(Collection entries)

****

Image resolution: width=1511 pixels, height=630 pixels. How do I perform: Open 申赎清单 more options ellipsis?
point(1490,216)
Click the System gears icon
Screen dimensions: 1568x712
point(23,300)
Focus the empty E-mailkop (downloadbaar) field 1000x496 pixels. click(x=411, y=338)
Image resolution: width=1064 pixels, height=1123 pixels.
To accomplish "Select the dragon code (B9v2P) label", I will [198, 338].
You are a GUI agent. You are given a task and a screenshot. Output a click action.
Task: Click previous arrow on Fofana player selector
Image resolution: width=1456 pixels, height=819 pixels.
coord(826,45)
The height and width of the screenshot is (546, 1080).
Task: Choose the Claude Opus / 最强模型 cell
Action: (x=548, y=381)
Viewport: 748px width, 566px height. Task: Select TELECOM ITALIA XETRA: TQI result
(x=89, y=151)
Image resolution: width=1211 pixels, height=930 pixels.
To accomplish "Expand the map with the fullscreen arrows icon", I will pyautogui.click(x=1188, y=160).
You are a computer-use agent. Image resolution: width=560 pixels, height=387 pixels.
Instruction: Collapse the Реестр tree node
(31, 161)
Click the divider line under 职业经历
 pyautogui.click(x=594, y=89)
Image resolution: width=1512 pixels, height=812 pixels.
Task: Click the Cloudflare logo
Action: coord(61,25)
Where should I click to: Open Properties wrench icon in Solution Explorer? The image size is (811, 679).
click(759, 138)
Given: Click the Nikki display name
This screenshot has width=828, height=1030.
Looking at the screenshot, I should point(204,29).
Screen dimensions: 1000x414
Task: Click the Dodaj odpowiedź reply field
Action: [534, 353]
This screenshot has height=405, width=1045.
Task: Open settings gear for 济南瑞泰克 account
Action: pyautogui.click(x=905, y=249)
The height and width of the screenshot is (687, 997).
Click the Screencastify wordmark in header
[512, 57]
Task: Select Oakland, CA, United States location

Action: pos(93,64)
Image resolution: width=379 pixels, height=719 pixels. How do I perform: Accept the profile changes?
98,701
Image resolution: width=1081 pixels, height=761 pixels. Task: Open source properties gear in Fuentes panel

****

# WHAT THE TASK REQUIRES:
Copy out all the lines above word for word.

# COMPLETED EXERCISE:
Image resolution: width=1511 pixels, height=630 pixels. How do I perform: Open 申赎清单 more options ellipsis?
point(1490,216)
Click the System gears icon
Screen dimensions: 1568x712
point(23,300)
Focus the empty E-mailkop (downloadbaar) field 1000x496 pixels. click(x=411, y=338)
Image resolution: width=1064 pixels, height=1123 pixels.
To accomplish "Select the dragon code (B9v2P) label", I will [198, 338].
You are a GUI agent. You are given a task and a screenshot. Output a click action.
Task: Click previous arrow on Fofana player selector
Image resolution: width=1456 pixels, height=819 pixels.
coord(826,45)
The height and width of the screenshot is (546, 1080).
Task: Choose the Claude Opus / 最强模型 cell
Action: (x=548, y=381)
Viewport: 748px width, 566px height. Task: Select TELECOM ITALIA XETRA: TQI result
(x=89, y=151)
Image resolution: width=1211 pixels, height=930 pixels.
To accomplish "Expand the map with the fullscreen arrows icon", I will pyautogui.click(x=1188, y=160).
You are a computer-use agent. Image resolution: width=560 pixels, height=387 pixels.
Instruction: Collapse the Реестр tree node
(31, 161)
Click the divider line under 职业经历
 pyautogui.click(x=594, y=89)
Image resolution: width=1512 pixels, height=812 pixels.
Task: Click the Cloudflare logo
Action: coord(61,25)
Where should I click to: Open Properties wrench icon in Solution Explorer? The image size is (811, 679).
click(759, 138)
Given: Click the Nikki display name
This screenshot has width=828, height=1030.
Looking at the screenshot, I should point(204,29).
Screen dimensions: 1000x414
Task: Click the Dodaj odpowiedź reply field
Action: [534, 353]
This screenshot has height=405, width=1045.
Task: Open settings gear for 济南瑞泰克 account
Action: pyautogui.click(x=905, y=249)
The height and width of the screenshot is (687, 997).
Click the Screencastify wordmark in header
[512, 57]
Task: Select Oakland, CA, United States location

Action: pos(93,64)
Image resolution: width=379 pixels, height=719 pixels. How do I perform: Accept the profile changes?
98,701
Image resolution: width=1081 pixels, height=761 pixels. Task: Open source properties gear in Fuentes panel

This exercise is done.